**Exercise aim:** Rewrite everything from the line containing "Apply (233, 8)" down to the line containing "All Events (271, 489)", keeping each line as it is but multiplying every click coordinate by 0.65 and rounding to whole numbers, with halves rounded up.

Stored items from a collection:

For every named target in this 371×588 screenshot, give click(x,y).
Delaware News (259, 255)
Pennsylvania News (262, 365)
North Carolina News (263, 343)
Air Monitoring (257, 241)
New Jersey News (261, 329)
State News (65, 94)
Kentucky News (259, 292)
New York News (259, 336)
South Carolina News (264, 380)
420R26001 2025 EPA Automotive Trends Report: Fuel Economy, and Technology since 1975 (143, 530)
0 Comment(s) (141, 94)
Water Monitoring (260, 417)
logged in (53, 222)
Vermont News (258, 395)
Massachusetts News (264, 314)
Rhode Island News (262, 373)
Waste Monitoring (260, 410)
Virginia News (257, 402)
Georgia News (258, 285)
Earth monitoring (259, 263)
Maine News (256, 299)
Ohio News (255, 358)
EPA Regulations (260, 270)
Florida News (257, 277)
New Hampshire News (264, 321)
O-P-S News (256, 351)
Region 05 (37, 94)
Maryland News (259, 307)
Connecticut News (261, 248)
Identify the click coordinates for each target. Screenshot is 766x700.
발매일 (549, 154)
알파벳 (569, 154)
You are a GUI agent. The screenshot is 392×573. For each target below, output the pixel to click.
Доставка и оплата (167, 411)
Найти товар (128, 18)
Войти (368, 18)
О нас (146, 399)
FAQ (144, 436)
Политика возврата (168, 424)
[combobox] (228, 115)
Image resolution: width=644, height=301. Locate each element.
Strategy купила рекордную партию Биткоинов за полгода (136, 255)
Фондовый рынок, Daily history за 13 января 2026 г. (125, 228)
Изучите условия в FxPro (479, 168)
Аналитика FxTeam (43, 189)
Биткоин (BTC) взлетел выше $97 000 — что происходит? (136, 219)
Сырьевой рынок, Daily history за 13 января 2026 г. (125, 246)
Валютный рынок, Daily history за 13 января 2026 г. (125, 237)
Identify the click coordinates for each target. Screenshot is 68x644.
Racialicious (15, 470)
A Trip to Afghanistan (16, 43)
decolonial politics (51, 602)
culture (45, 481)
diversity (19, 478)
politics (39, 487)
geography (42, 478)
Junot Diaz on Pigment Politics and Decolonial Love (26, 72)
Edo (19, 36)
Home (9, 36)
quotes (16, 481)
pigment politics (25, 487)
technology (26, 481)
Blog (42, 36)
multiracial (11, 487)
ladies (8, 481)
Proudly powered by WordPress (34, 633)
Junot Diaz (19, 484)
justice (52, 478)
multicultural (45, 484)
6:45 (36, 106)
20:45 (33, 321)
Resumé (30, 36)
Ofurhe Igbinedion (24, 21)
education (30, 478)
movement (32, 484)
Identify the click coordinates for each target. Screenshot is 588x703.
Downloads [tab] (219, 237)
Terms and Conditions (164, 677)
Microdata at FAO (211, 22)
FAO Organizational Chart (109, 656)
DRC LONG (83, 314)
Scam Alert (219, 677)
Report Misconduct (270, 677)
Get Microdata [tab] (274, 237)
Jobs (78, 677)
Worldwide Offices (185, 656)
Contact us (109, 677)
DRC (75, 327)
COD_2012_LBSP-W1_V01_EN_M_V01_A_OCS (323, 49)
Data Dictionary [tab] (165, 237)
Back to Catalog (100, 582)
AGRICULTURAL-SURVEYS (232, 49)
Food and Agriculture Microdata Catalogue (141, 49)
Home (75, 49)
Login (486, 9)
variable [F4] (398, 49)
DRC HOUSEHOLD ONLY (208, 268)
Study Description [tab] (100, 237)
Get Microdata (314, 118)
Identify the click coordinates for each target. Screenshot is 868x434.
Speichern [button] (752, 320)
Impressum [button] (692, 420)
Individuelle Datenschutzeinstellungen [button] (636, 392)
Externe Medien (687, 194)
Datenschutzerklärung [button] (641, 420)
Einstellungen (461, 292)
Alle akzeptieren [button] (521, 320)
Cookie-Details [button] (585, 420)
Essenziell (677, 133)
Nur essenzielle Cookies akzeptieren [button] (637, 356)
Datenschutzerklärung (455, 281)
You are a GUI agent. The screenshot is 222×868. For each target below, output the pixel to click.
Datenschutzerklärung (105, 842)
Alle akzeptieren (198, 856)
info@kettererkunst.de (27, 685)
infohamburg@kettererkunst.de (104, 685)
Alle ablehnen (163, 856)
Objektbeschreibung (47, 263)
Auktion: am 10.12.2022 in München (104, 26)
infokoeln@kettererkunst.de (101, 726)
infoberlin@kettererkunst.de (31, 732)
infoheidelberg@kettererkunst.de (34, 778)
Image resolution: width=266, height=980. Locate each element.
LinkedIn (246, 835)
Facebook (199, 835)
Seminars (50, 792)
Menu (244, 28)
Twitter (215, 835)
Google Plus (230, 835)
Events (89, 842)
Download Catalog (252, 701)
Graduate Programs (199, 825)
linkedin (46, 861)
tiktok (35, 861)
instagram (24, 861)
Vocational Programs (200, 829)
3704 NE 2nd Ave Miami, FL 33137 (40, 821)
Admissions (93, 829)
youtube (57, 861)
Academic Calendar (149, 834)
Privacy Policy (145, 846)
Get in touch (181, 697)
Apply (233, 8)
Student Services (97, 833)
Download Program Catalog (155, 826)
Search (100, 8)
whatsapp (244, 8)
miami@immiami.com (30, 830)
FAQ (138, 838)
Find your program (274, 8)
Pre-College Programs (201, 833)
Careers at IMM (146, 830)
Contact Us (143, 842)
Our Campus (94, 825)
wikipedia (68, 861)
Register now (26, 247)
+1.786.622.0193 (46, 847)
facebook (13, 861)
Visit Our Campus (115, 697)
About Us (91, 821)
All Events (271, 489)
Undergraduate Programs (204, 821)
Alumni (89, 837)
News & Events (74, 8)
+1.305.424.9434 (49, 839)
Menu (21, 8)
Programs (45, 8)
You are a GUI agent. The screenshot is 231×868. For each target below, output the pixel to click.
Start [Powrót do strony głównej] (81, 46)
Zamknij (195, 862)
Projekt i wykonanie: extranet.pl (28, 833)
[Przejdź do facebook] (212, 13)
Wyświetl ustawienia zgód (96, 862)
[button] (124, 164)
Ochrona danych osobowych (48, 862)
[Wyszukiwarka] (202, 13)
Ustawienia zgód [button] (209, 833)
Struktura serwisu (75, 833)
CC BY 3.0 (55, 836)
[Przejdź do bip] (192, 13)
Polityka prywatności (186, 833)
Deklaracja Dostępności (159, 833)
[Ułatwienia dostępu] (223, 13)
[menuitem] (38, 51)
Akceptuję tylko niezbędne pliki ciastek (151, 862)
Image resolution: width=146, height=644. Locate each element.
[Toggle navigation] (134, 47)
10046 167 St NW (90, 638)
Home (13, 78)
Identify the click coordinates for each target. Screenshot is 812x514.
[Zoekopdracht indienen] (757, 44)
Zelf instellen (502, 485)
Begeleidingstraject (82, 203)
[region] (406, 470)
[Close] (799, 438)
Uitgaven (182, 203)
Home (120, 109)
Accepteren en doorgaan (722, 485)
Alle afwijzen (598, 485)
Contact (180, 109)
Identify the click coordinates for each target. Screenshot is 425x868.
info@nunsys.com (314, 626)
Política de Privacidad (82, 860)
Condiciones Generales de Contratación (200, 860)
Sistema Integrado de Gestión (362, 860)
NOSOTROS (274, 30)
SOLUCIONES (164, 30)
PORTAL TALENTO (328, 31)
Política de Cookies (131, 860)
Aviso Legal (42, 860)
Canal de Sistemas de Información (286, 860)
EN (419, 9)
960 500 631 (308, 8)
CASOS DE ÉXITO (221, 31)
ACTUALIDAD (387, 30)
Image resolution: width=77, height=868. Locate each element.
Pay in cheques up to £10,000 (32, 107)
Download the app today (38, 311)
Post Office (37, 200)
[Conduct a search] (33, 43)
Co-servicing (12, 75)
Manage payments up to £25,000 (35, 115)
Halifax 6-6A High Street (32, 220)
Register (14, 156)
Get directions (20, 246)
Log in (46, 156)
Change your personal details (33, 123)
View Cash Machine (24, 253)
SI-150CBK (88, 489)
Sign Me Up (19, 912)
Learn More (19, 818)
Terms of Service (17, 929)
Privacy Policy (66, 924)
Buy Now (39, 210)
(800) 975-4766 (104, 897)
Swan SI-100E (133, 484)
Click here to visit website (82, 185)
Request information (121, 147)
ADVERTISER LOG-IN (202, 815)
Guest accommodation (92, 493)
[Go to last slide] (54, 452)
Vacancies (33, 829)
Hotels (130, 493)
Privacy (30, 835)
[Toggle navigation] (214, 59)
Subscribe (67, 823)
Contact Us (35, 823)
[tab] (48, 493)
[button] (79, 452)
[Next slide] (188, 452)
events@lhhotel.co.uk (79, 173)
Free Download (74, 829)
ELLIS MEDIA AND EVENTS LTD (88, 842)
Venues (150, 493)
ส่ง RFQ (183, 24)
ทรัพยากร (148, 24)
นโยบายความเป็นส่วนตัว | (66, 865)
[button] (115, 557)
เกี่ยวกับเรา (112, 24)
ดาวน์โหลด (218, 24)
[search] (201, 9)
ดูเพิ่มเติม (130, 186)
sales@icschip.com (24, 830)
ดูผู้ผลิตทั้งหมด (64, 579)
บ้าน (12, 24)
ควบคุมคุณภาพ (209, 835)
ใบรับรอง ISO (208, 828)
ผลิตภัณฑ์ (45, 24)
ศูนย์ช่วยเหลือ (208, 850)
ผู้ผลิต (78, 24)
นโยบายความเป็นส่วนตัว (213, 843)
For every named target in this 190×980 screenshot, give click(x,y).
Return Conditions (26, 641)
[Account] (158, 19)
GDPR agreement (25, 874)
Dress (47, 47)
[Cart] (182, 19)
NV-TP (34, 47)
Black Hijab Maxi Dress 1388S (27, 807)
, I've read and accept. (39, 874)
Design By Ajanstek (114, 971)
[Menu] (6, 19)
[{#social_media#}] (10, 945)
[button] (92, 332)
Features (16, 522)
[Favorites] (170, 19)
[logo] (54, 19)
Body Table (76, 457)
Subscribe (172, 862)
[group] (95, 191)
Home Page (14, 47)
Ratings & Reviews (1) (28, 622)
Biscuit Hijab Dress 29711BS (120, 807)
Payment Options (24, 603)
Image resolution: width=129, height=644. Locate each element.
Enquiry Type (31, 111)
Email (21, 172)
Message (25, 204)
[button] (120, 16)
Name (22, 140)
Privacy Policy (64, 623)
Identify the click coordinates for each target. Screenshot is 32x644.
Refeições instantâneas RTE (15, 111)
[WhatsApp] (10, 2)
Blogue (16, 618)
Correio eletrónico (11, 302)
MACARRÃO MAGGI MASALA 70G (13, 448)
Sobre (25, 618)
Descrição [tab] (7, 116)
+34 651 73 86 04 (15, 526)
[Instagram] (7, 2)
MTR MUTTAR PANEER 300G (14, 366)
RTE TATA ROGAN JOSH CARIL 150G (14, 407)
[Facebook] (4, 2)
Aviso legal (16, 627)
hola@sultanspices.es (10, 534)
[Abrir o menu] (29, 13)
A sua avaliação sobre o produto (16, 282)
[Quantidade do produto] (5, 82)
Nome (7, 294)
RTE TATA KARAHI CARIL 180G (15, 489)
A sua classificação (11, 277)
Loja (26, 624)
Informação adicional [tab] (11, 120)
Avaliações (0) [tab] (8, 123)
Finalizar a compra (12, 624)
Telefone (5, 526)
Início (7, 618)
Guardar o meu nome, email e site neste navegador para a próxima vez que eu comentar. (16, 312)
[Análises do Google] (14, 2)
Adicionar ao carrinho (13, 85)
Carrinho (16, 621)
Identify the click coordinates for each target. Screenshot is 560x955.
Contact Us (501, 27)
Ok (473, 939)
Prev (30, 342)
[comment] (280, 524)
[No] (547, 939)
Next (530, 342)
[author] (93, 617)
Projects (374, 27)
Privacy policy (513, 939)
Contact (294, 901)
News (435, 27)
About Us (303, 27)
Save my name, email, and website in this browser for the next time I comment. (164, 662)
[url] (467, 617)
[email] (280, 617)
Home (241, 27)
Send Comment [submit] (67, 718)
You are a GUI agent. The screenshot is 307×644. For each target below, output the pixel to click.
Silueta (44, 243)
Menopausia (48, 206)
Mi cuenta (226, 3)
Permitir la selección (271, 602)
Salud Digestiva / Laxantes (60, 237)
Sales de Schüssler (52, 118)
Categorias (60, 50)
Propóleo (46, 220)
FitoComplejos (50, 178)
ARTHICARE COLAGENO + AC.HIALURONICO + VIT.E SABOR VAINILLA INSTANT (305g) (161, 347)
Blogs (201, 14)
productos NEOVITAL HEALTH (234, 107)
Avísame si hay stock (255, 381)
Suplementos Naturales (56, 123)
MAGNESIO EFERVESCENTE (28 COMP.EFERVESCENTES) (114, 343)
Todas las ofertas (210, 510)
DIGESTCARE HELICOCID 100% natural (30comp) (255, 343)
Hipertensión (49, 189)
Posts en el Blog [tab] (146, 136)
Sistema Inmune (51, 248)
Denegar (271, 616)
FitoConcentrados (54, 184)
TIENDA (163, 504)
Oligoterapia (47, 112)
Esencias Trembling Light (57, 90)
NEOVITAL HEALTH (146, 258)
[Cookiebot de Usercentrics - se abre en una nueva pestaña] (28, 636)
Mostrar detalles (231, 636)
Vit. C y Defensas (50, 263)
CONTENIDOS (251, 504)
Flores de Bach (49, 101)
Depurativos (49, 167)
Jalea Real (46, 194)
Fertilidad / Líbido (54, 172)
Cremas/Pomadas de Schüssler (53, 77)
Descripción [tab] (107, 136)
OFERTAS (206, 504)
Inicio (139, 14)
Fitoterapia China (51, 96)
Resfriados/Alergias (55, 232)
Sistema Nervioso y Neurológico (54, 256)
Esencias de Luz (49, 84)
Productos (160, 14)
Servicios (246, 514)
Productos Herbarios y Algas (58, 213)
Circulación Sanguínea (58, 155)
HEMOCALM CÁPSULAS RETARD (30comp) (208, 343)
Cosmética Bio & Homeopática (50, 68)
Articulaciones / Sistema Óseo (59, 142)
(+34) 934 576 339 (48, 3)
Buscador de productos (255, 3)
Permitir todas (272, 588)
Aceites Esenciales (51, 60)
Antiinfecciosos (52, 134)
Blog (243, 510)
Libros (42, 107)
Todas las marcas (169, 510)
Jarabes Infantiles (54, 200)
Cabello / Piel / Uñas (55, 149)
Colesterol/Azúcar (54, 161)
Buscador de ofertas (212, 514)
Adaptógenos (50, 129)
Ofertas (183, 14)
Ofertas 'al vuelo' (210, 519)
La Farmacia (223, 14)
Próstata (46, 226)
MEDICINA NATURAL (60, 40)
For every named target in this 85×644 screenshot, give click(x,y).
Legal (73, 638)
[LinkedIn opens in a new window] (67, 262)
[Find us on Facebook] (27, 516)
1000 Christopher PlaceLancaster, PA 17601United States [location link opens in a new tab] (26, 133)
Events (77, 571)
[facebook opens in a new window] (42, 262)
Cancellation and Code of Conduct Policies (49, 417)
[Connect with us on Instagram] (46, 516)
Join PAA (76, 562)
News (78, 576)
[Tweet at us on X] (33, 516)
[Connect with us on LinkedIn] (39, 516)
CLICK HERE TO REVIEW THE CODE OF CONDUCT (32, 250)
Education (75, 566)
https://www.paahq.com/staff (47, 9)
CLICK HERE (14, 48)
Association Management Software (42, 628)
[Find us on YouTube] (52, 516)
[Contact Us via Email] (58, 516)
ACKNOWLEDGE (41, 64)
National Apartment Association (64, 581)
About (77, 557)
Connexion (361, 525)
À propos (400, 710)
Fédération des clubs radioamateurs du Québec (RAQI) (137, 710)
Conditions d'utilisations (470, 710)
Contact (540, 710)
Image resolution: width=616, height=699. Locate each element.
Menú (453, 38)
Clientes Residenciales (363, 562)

**Answer:**
Apply (151, 5)
Student Services (63, 541)
Download Program Catalog (101, 537)
Search (65, 5)
whatsapp (159, 5)
miami@immiami.com (20, 540)
FAQ (90, 545)
Find your program (178, 5)
Pre-College Programs (131, 541)
Careers at IMM (95, 540)
Contact Us (93, 547)
Our Campus (61, 536)
wikipedia (44, 560)
Register now (17, 161)
+1.786.622.0193 (30, 551)
facebook (8, 560)
Visit Our Campus (75, 453)
About Us (59, 534)
All Events (176, 318)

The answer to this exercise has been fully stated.